Pitch-before-Duration and Dotted Notes with Tied notes

I find that Pitch-before-Duration is working beautifully (…coming at this from a Sibelius-user’s angle)

However, I find that I have to switch my thinking and entry method when I’m inputting a dotted-note that is tied to a previous note.

(FYI: Dotted-note with ‘Articulations and Dots after the Note’ (or before the Note) preference works find when everything is on the beat and their are no ties or syncopation involved)

Example:
I would like to have a quarter note from the last beat of a measure to be tied over the measure into a dotted quarter note in the next measure.

I find I have to ‘switch my thinking’, compared to Sibelius, where I would just enter ‘Quarter Note / Tie / Quarter Note with Dot’…everything looks fine.

In Dorico, if I enter ‘Quarter Note / Tie / Quarter Note with Dot’ I don’t get the same result…it account for the previous tied in the result in the mathematical reasoning, which doesn’t end up being a Quarter Note with Dot.

So, whenever I want to input a Dotted-Note which is tied to the previous note in the previous measure, I have to enter ‘Quarter Note / Tie / Quarter Note / Tie / Eighth Note’ in order to get the proper notation.

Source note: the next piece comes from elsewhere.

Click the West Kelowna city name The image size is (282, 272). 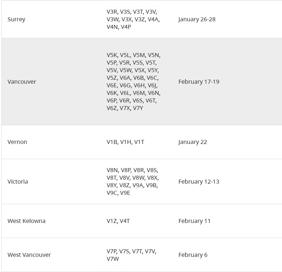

(Note: this entry method needs to happen for any tied notes of any duration anywhere in any measure that involves tied notes or syncopation going into tied notes)

I’m able to ‘switch my thinking’ to get the proper result, but I’m wondering if I’m missing something in any settings, preferences, notation preferences, etc. The end result does work, but I’m just wondering about the rational.

Thanks all. (It would just be nice to type in Dotted-Notes as normal when following a tied note as in Sibelius to keep a smooth mental flow happening)

I just tried this and it seemed to work as expected for me. E.g. in 4/4, entering a quarter note G at the end of bar 1 tied to a dotted quarter at the start of the next bar, I type:

G, 6, ., T, 6

and I get the expected result.

Daniel, if I set the preference for articulations and rhythm dots after the note, I find that if I go pitch 6 T 6 . I get a crotchet tied to a minim. Dorico is dotting the whole value - a minim split over a barline - rather than dotting just the end section of the tie chain.

I think in real use I’d be resorting to Shift-Alt-Right in these sorts of situations, but I recognise I switched my thinking quite some years ago.

I get the same result as Leo using those keystrokes (which I had described by words)

This makes it ‘awkward’ thinking for writing a stream of syncopated notes that are mostly found in jazz or commercial music.

Perhaps changeable in future revision?

Sure, one can adjust their thinking, but if trying to capture the ease of thinking as if one was using a pencil and score pad, then it is ‘break in mental flow’ when composing.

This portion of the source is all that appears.